New York, May 16, 2026, 11:11 EDT
- NuScale Power (SMR) lost 6.88% to $11.23 on Friday. Shares are now down roughly 10.5% over the last week.
- U.S. stock markets are shut for the weekend. Regular NYSE trading hours run from 9:30 a.m. to 4:00 p.m. Eastern. The next listed holiday in 2026 will be May 25.
- Citi cut its price target on NuScale to $7, down from $9, and kept a Sell rating. Northland dropped its target too, now at $19 from $21, keeping Outperform.
NuScale Power slipped into the weekend under pressure. Shares tumbled Friday, capping a rough week for the nuclear developer. Traders watch the low-$11 range now to see if the stock holds when markets open Monday.
Shares finished Friday at $11.23, off 6.88% for the session. The stock touched $11.16 at its lowest point Friday. The price is trading about 10.5% below where it ended May 8 at $12.55. Most of the losses landed on Tuesday and Friday.
Markets close on Saturday and Sunday, meaning traders have to wait until the Monday open to react to news over the weekend. The core trading hours on the NYSE are 9:30 a.m. to 4:00 p.m. Eastern. Memorial Day is the next holiday on the NYSE calendar for 2026, set for May 25, according to the exchange’s holiday schedule.
NuScale is trying to sell investors on small modular reactors, pushing the idea that SMRs in modules can work where building a giant plant is tough. Interest has grown as data centers and utilities look for reliable power, but NuScale’s shares are still trading like the company has to prove it can actually convert orders into revenue.
First-quarter revenue fell sharply to $565,000, compared to $13.4 million a year ago. Net loss widened to $46.7 million from $30.4 million. The company cited the wind-down of RoPower licensing and Fluor engineering contracts, saying no projects of that scale came through in the 2026 quarter.
NuScale ended March with $341.1 million in cash and equivalents on hand. Short-term investments totaled $549.0 million. The company reported zero debt. Net proceeds from the at-the-market share-sale program reached $37.3 million, letting NuScale sell shares as needed.

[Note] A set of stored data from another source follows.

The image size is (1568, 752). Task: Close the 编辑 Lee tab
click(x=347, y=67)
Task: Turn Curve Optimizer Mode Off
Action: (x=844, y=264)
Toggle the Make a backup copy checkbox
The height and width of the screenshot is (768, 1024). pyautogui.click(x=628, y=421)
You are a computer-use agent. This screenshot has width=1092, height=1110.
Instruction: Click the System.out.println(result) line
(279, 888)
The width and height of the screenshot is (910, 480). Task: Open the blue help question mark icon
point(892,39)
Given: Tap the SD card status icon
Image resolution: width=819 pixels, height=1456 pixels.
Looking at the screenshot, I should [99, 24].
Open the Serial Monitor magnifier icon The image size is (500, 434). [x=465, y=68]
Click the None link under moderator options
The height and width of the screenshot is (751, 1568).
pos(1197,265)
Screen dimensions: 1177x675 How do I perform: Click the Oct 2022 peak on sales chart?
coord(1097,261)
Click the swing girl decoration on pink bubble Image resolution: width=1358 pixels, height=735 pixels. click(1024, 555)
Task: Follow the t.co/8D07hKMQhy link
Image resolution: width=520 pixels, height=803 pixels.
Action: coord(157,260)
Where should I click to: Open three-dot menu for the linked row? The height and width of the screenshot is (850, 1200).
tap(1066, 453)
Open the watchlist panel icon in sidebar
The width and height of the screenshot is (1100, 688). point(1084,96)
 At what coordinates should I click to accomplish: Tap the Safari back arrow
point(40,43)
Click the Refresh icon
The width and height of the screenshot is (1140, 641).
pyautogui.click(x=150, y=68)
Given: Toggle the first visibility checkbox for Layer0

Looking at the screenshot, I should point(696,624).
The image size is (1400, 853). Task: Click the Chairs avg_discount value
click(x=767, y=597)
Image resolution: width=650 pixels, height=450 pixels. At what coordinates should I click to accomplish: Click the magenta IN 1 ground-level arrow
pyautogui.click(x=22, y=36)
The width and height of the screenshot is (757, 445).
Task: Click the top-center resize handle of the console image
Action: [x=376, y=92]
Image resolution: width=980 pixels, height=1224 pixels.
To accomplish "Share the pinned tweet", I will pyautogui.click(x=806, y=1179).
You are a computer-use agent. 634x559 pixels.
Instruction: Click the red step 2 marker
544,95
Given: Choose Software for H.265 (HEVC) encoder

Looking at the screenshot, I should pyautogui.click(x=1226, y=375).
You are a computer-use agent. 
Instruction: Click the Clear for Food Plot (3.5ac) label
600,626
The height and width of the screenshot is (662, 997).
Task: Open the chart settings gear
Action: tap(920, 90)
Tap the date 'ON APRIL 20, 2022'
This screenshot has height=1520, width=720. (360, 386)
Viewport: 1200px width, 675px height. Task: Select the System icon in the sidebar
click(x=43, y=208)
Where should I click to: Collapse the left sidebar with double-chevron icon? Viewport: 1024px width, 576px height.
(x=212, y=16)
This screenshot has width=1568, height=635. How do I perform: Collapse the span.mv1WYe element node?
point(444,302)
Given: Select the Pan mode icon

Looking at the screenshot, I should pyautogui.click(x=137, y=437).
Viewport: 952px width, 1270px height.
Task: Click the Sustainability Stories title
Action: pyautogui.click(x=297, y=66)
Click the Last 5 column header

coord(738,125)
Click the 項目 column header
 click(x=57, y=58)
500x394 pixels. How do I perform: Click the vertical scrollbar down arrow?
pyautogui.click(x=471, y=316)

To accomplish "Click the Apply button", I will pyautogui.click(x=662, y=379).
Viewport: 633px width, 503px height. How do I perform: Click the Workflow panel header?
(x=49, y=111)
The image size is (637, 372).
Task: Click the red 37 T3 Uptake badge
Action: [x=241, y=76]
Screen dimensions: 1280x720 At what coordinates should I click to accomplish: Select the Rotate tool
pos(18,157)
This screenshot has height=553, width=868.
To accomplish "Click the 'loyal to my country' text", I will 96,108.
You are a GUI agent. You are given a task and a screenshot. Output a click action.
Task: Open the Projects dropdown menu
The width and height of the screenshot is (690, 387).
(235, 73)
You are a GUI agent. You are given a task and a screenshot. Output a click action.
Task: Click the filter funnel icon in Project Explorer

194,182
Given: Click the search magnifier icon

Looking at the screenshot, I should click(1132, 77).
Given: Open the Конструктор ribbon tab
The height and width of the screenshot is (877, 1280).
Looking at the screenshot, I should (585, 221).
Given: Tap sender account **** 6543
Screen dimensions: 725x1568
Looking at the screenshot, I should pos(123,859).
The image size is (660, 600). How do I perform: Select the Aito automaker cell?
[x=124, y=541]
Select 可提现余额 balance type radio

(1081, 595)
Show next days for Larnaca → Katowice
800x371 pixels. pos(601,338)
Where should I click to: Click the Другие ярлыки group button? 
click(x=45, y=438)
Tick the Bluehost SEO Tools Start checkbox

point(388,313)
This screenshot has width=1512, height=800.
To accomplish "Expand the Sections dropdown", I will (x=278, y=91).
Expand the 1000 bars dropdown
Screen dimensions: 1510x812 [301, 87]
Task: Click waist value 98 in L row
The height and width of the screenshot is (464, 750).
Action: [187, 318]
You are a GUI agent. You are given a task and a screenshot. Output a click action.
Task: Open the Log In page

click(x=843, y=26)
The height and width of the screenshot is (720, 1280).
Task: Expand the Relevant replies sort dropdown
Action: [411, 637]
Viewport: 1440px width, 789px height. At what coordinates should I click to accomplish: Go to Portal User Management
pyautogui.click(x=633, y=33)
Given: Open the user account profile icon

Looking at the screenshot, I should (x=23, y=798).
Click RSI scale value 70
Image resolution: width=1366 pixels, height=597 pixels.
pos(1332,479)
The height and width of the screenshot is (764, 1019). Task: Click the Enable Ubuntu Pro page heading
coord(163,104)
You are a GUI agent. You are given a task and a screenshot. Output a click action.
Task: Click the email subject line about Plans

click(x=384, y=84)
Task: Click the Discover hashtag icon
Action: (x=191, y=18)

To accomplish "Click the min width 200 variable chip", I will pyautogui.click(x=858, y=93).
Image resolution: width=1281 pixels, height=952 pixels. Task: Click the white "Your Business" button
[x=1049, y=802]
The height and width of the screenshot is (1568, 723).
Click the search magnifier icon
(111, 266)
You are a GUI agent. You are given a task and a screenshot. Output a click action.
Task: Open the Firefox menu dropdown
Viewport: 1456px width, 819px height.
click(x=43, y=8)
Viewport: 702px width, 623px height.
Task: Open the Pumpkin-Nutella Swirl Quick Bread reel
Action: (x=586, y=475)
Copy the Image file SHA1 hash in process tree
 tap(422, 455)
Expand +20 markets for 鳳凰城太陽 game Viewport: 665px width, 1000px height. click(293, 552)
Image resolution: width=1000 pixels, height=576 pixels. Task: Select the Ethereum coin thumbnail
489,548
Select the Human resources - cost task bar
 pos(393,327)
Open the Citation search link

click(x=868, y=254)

NuScale CEO John Hopkins struck an upbeat tone in the company’s earnings release, saying demand for “reliable, carbon-free power” is strong and NuScale is “building the infrastructure that this pivotal moment requires.” The company said shareholders at Romania’s SN Nuclearelectrica approved the next phase of the RoPower project, which aims to install six NuScale Power Modules at a Doicești coal plant. NuScale Power
NuScale got mixed calls from Wall Street. Citi cut its price target to $7 from $9 and kept a Sell rating, TheFly said, citing TipRanks. Northland dropped its target to $19 from $21 but stuck with Outperform, citing dilution from at-the-market issuance. Northland said management remains positive on a potential 6-gigawatt project with Tennessee Valley Authority.
Options trading turned active late Friday, with a nervous tone. TheFly reported mixed sentiment in the options market. Shares stayed near $11.30 and traders priced in a move of about 69 cents that day. Put volume ran higher, pointing to some hedging for another drop.
Nuclear isn’t all gloom. Reuters reported this week that the U.S. Department of Energy is considering billions in financing for big reactor parts with long lead times. Nuclear Energy Institute CEO Maria Korsnick told Reuters the plan would “going to help” utilities weighing AP1000 units. The move targets full-size reactors, not NuScale’s smaller modules, but still sends a policy signal to the sector. Reuters
BWX Technologies is drawing attention as the fight heats up. Reuters reports activist investor Ananym Capital sees the company as strong in pressurized-water SMRs, noting there’s still no obvious leader in the field. BWX builds reactors for the U.S. Navy now, and the stock has rallied over the past year, giving investors another way into nuclear demand.
NuScale faces obvious risks. The company holds cash, has partners and approvals, but revenue is thin and losses are heavy. More stock offerings may hit shareholders. Shares closed at $11.16 on Friday. If they drop lower and there’s no news on deals or new projects, Monday could see more tension for traders.
NuScale’s outlook isn’t firmly bullish yet. Shares need to clear $12, but price action and options suggest most traders are watching $11 as key support. The focus for the next session looks to be less on nuclear news and more on whether NuScale can show its pipeline is starting to drive funded, revenue-producing deals.